Screenshot 2019 03 26 at 11.48.09

So the range of passenger numbers is a little over 100 to a bit over 600, with most flights towards the lower end. For a more precise overview, the describemethod for a dataframe's columns will give general descriptive statistics.

Input:

flights.passengers.describe()

Output:

count 144.000000 mean 280.298611 std 119.966317 min 104.000000 25% 180.000000 50% 265.500000 75% 360.500000 max 622.000000 Name: passengers, dtype: float64

Boxplot

For a visual representation of describe, a boxplot will show the minimum and maximum values (the left and right whiskers), the range of values covered by the 25th to 75th percentiles (the box) and the value of the median (the line inside the box).

Input:

sns.boxplot(x=flights.passengers)

Output:

Screenshot 2019 03 26 at 11.52.21

Single Variable: Categorical

Bar chart

When you have a variable which takes on named, rather than numerical, values then the most common way of representing them is with a bar chart.

Here, we'll load the titanic dataset.

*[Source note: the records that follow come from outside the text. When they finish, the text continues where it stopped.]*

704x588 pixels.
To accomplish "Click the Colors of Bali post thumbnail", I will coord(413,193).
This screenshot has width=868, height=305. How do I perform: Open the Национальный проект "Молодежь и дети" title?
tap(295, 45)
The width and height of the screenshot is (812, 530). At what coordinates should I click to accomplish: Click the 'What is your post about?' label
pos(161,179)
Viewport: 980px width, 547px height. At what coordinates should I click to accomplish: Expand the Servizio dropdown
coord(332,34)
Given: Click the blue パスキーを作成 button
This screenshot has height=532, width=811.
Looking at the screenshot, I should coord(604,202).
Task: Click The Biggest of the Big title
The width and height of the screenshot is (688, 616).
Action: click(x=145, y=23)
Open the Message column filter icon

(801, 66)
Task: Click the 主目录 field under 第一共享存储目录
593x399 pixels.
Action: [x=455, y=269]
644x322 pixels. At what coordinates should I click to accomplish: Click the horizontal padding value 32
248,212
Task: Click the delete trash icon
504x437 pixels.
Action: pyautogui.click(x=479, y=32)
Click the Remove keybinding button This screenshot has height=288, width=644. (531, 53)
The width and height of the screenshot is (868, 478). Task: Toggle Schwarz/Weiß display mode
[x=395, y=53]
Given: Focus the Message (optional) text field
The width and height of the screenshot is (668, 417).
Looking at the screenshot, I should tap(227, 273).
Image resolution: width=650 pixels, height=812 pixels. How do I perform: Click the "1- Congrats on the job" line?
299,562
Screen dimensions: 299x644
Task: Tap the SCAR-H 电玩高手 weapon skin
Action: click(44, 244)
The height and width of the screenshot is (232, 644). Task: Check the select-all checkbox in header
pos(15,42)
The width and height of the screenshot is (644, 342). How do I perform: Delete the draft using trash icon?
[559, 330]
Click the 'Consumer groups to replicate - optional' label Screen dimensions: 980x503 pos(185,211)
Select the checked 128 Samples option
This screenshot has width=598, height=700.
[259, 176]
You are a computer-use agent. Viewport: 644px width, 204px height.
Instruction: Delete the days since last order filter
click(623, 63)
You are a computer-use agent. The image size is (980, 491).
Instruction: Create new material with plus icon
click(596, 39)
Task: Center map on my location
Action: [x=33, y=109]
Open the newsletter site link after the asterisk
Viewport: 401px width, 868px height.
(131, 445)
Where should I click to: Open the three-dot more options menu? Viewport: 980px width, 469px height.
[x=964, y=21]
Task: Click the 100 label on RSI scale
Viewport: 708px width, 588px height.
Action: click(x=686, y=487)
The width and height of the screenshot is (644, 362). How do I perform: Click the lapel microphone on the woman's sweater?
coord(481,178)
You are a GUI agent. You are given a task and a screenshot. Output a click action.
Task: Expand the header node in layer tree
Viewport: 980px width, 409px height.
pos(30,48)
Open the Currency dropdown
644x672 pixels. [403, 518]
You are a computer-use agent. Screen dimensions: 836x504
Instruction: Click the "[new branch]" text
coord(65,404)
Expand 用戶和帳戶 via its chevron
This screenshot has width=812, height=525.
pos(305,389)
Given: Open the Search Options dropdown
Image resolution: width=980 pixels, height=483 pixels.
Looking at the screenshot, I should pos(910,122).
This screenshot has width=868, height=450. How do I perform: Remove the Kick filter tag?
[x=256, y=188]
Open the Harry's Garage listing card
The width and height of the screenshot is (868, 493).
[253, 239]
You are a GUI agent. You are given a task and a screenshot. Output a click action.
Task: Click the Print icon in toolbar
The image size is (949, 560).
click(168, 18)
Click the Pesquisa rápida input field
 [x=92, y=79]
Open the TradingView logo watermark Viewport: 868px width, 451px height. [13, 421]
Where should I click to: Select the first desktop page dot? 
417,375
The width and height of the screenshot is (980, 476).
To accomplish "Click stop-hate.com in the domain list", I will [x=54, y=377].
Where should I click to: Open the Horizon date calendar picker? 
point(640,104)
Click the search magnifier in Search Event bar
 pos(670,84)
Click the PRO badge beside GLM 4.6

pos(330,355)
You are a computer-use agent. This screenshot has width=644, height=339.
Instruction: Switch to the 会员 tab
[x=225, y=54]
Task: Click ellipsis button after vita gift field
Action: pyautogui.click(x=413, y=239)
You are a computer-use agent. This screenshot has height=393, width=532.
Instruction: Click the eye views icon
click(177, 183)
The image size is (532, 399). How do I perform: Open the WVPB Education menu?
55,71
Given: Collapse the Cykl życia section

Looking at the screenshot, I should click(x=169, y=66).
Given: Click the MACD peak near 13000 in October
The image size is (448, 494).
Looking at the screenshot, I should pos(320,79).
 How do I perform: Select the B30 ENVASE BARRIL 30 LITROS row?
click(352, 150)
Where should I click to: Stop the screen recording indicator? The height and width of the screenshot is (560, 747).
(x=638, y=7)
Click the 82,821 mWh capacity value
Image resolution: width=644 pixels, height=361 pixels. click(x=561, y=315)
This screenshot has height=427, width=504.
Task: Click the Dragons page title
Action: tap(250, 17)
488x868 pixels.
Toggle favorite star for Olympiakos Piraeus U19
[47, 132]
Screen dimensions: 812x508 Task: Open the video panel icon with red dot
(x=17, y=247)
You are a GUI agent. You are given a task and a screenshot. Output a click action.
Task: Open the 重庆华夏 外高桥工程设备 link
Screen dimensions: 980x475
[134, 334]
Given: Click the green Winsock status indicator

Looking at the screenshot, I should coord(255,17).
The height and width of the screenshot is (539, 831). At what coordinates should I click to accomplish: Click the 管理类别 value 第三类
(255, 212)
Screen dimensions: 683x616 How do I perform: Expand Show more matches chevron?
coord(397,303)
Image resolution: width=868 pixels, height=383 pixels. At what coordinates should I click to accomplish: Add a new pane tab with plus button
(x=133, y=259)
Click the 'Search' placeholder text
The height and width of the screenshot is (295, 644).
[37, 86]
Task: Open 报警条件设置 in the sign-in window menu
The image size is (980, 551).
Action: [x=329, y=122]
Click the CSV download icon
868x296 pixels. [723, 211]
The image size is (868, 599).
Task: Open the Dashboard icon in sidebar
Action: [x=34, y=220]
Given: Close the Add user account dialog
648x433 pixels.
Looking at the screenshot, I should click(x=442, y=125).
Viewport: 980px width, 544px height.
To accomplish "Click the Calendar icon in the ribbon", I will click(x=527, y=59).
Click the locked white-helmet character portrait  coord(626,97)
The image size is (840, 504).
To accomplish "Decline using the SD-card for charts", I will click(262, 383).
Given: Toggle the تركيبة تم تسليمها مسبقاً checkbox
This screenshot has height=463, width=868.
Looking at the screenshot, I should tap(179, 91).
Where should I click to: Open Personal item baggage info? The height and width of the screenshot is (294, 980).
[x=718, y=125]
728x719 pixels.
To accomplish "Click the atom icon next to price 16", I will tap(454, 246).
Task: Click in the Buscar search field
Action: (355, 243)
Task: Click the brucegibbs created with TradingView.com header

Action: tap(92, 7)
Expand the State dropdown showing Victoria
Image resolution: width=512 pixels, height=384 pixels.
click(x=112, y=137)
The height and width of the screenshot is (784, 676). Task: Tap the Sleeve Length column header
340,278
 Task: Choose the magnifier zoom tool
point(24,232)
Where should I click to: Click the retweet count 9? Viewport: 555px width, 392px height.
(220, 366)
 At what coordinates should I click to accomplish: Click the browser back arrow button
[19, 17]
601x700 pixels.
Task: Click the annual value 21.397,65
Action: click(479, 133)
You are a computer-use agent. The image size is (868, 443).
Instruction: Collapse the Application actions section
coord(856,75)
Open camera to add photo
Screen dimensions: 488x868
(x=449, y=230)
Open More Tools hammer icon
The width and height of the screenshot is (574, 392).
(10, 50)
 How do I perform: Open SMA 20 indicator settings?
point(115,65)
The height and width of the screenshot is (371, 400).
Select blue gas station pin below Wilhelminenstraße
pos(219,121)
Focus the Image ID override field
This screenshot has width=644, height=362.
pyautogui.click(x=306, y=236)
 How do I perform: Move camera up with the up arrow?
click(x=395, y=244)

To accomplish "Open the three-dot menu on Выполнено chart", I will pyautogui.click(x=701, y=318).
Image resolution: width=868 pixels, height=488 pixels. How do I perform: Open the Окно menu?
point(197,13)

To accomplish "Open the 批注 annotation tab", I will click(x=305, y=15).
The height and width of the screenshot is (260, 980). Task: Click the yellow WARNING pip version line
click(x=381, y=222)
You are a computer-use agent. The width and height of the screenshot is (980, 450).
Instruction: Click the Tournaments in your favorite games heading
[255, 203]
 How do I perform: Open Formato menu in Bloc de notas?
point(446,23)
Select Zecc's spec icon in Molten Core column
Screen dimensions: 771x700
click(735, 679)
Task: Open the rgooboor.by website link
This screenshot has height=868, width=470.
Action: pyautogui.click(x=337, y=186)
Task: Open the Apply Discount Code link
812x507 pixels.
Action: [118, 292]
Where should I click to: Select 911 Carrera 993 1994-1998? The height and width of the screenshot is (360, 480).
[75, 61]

Each row is a passenger on the ship, while the class variable gives the class of that passenger's ticket.

titanic = sns.load_dataset('titanic')
titanic['class'].value_counts()

Output:

Third 491

First 216

Second 184

Name: class, dtype: int64

You can chain .plot(kind='bar') to the above value_counts() method, but I prefer to use seaborn as you can directly pass it the original data. It will then do the counting for you and allow you more control over appearance. For example, if you do not like the ordering seaborn used for the x axis, then you can set it manually as a list e.g. order=['Third', 'Second', 'First']

Input:

sns.countplot(titanic['class'])

Output:

cambridge-spark-tutorial-subplot

If you want to normalise the counts so as to see relative percentages rather than counts, then you just need to do that to the data before plotting it as a normal barplot.

Input:

titanic_normed = pd.DataFrame(titanic['class'].value_counts(normalize=True)).reset_index() sns.barplot(data=titanic_normed, x='index', y='class')

Output:

cambridge-spark-tutorial-subplot

Plotting relationships between variables

Above, we only had a single variable. We examined it by looking at the frequency of values (the histogram) or by plotting descriptive statistics (the boxplot). But often we want to see how one variable is linked to another - as the value of one variable changes, what happens to the value of the other variable?

With continuous and ordered/unordered categorical variables, we have four possible combinations. Let's look at them in turn.

Continuous x continuous

The mpg dataset contains information about cars, measuring their weight, fuel efficiency and so on. We might expect heavier cars to have lower fuel efficiency.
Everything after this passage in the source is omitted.